=== Study material ===
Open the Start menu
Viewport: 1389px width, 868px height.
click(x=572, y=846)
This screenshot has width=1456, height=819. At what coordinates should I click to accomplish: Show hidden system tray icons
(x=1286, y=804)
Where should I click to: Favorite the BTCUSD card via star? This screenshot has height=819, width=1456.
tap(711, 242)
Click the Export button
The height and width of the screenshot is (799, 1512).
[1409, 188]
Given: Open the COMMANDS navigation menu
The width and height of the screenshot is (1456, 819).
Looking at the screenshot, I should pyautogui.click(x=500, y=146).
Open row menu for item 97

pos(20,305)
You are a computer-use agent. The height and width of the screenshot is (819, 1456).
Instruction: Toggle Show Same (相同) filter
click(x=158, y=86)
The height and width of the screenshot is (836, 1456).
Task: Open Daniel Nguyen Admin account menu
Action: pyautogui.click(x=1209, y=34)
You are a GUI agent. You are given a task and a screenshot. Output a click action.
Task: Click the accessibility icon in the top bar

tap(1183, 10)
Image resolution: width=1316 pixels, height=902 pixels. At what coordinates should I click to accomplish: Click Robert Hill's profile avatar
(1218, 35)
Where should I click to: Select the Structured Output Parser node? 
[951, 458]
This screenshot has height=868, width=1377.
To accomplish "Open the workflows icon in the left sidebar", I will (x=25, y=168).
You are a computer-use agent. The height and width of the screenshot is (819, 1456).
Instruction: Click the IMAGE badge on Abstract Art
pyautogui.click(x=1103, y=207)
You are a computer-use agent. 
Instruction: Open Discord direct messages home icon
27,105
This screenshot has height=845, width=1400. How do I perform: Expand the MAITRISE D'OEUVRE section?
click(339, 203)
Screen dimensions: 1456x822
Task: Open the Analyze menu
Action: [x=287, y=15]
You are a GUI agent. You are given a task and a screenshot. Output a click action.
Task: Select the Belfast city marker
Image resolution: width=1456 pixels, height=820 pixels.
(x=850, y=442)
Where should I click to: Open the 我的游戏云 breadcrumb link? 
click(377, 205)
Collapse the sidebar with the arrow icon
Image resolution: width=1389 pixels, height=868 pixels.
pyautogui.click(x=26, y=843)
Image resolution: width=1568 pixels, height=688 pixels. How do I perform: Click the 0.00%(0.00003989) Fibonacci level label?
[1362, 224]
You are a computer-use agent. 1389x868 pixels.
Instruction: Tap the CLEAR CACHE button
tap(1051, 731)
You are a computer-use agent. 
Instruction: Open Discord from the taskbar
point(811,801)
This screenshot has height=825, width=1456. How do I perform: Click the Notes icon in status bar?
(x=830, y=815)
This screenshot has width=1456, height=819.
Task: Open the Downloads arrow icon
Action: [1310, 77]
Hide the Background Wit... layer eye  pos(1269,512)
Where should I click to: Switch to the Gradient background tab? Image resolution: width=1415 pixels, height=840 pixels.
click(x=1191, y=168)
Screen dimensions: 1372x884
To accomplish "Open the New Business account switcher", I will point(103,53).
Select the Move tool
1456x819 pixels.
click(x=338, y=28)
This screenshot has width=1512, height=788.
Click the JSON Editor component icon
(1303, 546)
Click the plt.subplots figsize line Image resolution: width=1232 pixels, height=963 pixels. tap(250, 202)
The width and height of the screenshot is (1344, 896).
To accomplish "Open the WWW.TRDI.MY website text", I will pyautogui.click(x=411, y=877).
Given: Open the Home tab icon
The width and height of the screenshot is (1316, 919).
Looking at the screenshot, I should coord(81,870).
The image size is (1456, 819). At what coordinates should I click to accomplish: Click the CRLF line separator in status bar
===
Task instructions: The complete listing must be printed again exactly as given.

Response box:
Open the Start menu
Viewport: 1389px width, 868px height.
click(x=572, y=846)
This screenshot has width=1456, height=819. At what coordinates should I click to accomplish: Show hidden system tray icons
(x=1286, y=804)
Where should I click to: Favorite the BTCUSD card via star? This screenshot has height=819, width=1456.
tap(711, 242)
Click the Export button
The height and width of the screenshot is (799, 1512).
[1409, 188]
Given: Open the COMMANDS navigation menu
The width and height of the screenshot is (1456, 819).
Looking at the screenshot, I should pyautogui.click(x=500, y=146).
Open row menu for item 97

pos(20,305)
You are a computer-use agent. The height and width of the screenshot is (819, 1456).
Instruction: Toggle Show Same (相同) filter
click(x=158, y=86)
The height and width of the screenshot is (836, 1456).
Task: Open Daniel Nguyen Admin account menu
Action: pyautogui.click(x=1209, y=34)
You are a GUI agent. You are given a task and a screenshot. Output a click action.
Task: Click the accessibility icon in the top bar

tap(1183, 10)
Image resolution: width=1316 pixels, height=902 pixels. At what coordinates should I click to accomplish: Click Robert Hill's profile avatar
(1218, 35)
Where should I click to: Select the Structured Output Parser node? 
[951, 458]
This screenshot has height=868, width=1377.
To accomplish "Open the workflows icon in the left sidebar", I will (x=25, y=168).
You are a computer-use agent. The height and width of the screenshot is (819, 1456).
Instruction: Click the IMAGE badge on Abstract Art
pyautogui.click(x=1103, y=207)
You are a computer-use agent. 
Instruction: Open Discord direct messages home icon
27,105
This screenshot has height=845, width=1400. How do I perform: Expand the MAITRISE D'OEUVRE section?
click(339, 203)
Screen dimensions: 1456x822
Task: Open the Analyze menu
Action: [x=287, y=15]
You are a GUI agent. You are given a task and a screenshot. Output a click action.
Task: Select the Belfast city marker
Image resolution: width=1456 pixels, height=820 pixels.
(x=850, y=442)
Where should I click to: Open the 我的游戏云 breadcrumb link? 
click(377, 205)
Collapse the sidebar with the arrow icon
Image resolution: width=1389 pixels, height=868 pixels.
pyautogui.click(x=26, y=843)
Image resolution: width=1568 pixels, height=688 pixels. How do I perform: Click the 0.00%(0.00003989) Fibonacci level label?
[1362, 224]
You are a computer-use agent. 1389x868 pixels.
Instruction: Tap the CLEAR CACHE button
tap(1051, 731)
You are a computer-use agent. 
Instruction: Open Discord from the taskbar
point(811,801)
This screenshot has height=825, width=1456. How do I perform: Click the Notes icon in status bar?
(x=830, y=815)
This screenshot has width=1456, height=819.
Task: Open the Downloads arrow icon
Action: [1310, 77]
Hide the Background Wit... layer eye  pos(1269,512)
Where should I click to: Switch to the Gradient background tab? Image resolution: width=1415 pixels, height=840 pixels.
click(x=1191, y=168)
Screen dimensions: 1372x884
To accomplish "Open the New Business account switcher", I will point(103,53).
Select the Move tool
1456x819 pixels.
click(x=338, y=28)
This screenshot has width=1512, height=788.
Click the JSON Editor component icon
(1303, 546)
Click the plt.subplots figsize line Image resolution: width=1232 pixels, height=963 pixels. tap(250, 202)
The width and height of the screenshot is (1344, 896).
To accomplish "Open the WWW.TRDI.MY website text", I will pyautogui.click(x=411, y=877).
Given: Open the Home tab icon
The width and height of the screenshot is (1316, 919).
Looking at the screenshot, I should coord(81,870).
The image size is (1456, 819). At what coordinates should I click to accomplish: Click the CRLF line separator in status bar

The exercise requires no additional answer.